I’m gently rolled onto my back and something hard slides under me. I finally open my eyes, hoping the memories fade as I let go of the darkness.
I blink rapidly when someone shines a light into my eyes while my arms and legs are strapped to something hard and uncomfortable.
“Hey, there you are! How do you feel? Can you speak?” Brad asks as he leans over me with his stethoscope, pressing it against my chest.
I look down and notice my sweatshirt has been sliced in half right up the front of my body. Before I can say anything to him, a plastic oxygen mask is pressed against my nose and mouth. Brad gently lifts my head to slide the elastic band around my head to hold it in place.
“Just breathe normally and take it easy,” he instructs me as I feel cool air inside the mask begin to float down my throat and put out the fire in my lungs.
I feel a prick in my arm and have the sudden urge to start giving Brad instructions on how to properly start an IV. That makes me want to laugh, which immediately makes me start to cry. I cough into the oxygen mask as my eyes sting with tears and my throat swells with emotion.
“It’s okay, you’re going to be okay,” Brad tells me softly as he continues to move the stethoscope around my chest.
I’m lifted suddenly and I stare up into the trees, watching them float above me as I’m moved until the night sky filled with stars is above me. I hear the rumbling of trucks, the wailing of sirens and so much shouting when we break through the trees that it makes my head pound.
“Oh, my God! Get out of my way! GET THE FUCK OUT OF MY WAY!”
A face comes into my line of sight, blocking out the stars, but it’s shadowed in darkness. All I can make out is short hair and I start to cry harder.
“DJ,” I croak with a raspy breath, my voice sounding like Darth Vader in my ears with the oxygen mask over my face.
I try to speak again, to tell him I love him and how sorry I am for everything I put him through. I want him to know that I was never really alive until I found him again. I want him to know that I can survive anything because of HIM. Because of his love and his belief in the type of person I could be.
“Sorry, princess, you get the consolation prize.”
I blink through my tears and the flashing lights from one of the vehicles illuminates Dax’s face as he stares down at me.
“Jesus Christ, I can’t believe you’re alive,” he whispers, resting his palm on top of my head as he shuffles along with the group carrying me.
Reaching up, I pull the oxygen mask away from my face as I suddenly stop moving and Brad leans over the opposite side of me, tightening straps and pulling blankets tighter around me.

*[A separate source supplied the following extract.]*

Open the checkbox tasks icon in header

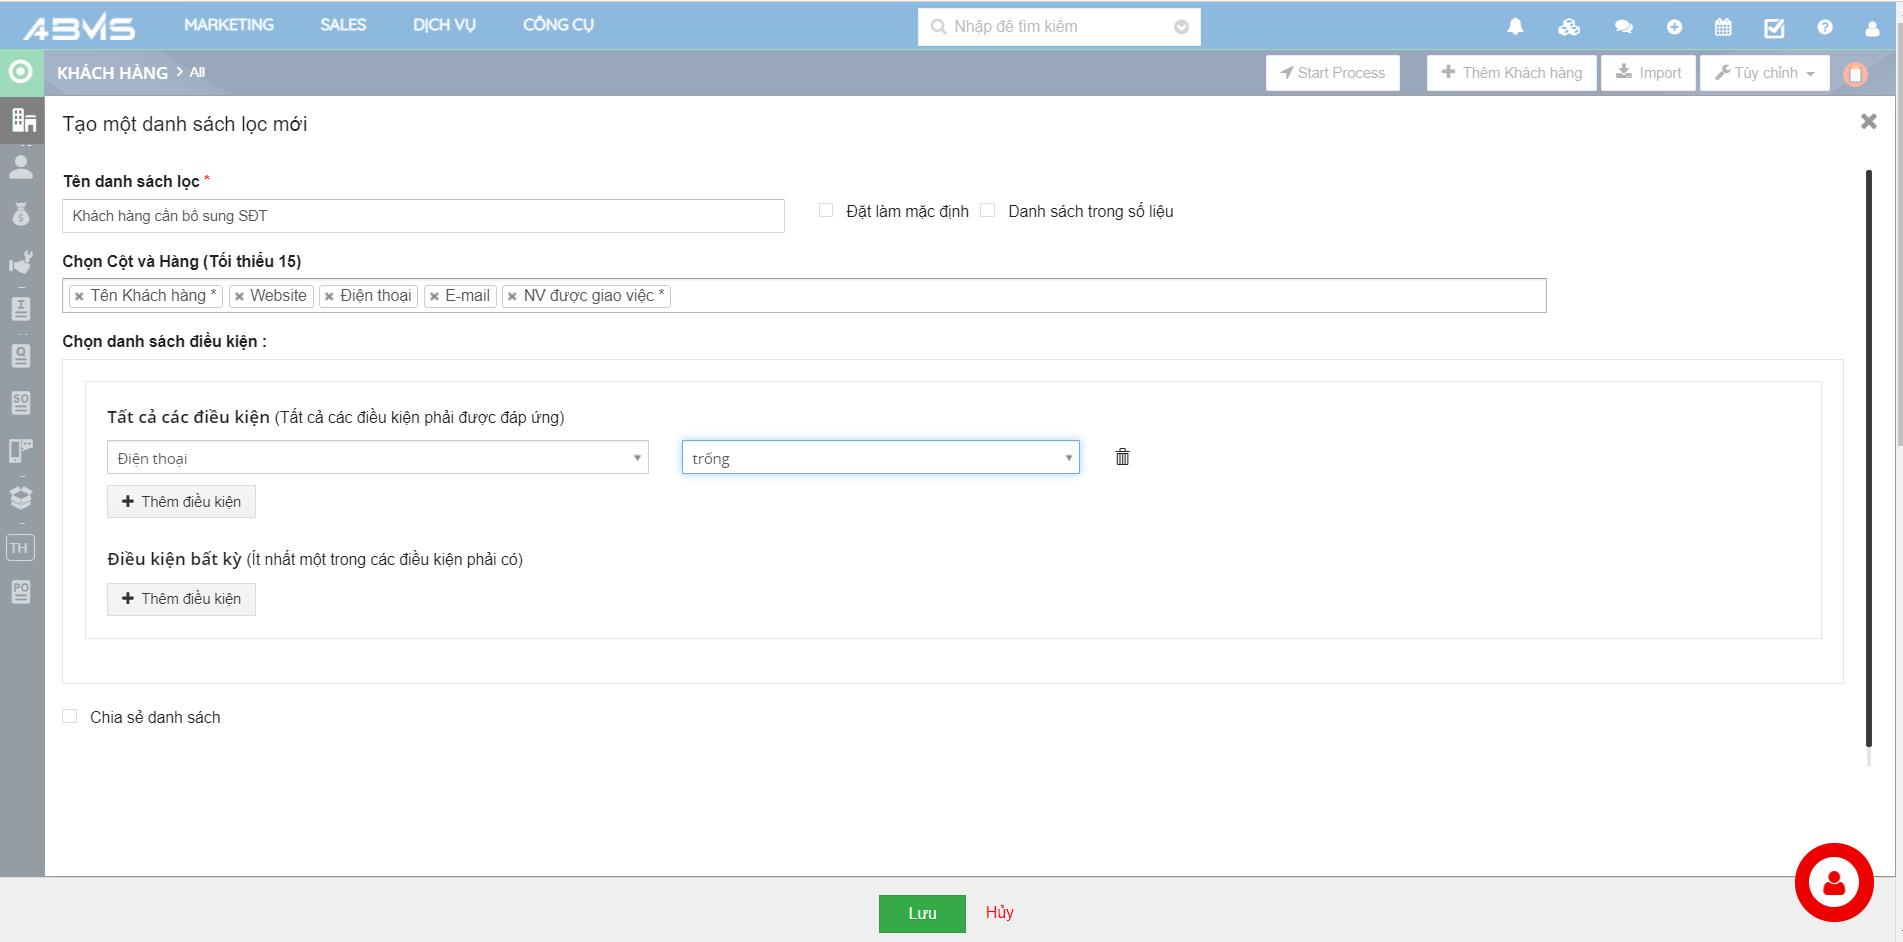1774,27
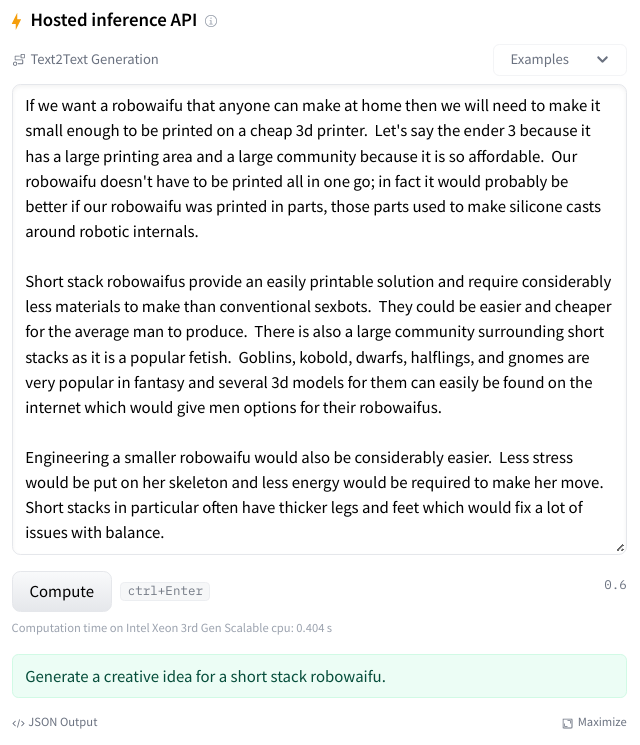Place cursor at end of issues with balance line
This screenshot has width=640, height=745.
[x=164, y=533]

“DJ,” I whisper, wincing at the pain in my throat. “Where’s DJ?”
I’m lifted away from Dax and pushed into the back of an ambulance, but I didn’t miss the look of sadness and worry on his face when I asked him where DJ was.
Once I’m inside the ambulance and locked into place, I twist my head to the side to look down beyond my feet where Dax is still standing by the ambulance doors.
“He thought…we saw…it didn’t look good, princess. They brought two body bags out of the house and, well…he pretty much lost it,” Dax tells me as Brad and another paramedic jump up into the ambulance with me and start hooking me up to all sorts of equipment.
Oh, God, DJ. It would have killed him to see something like that.
I don’t let myself think about the fact that one of those bags would have been filled with the remains of my father, the man I hated for most of my life, but who tried as best he could in the end to make up for everything.
“Don’t worry, I’m going to find him and get his ass to the hospital as soon as I can, okay?” Dax reassures me.
I nod and close my eyes as Brad presses the oxygen mask back to my face.
I just need DJ. I need the sound of his voice and the feel of his arms around me to make everything okay. My heart won’t hurt with the memory of the look on my father’s face when he told me I deserve to be happy because DJ will erase all of that pain with just his smile.
I just need DJ.
“You can’t leave,” Collin argues with me as I rip the heart monitor stickers from my chest and pull the surgical tape holding the IV in place off of my arm.
“I can’t stay here. You idiots already let me sleep through the night,” I complain, wincing as I gently pull the IV needle out of my skin.
“Look, I’m going to find him. I’ve been to almost every fucking bar in the whole damn city and anywhere else I thought he might go. When I find him, I’ll bring him right to you. After I kick his ass for turning his damn cell phone off.”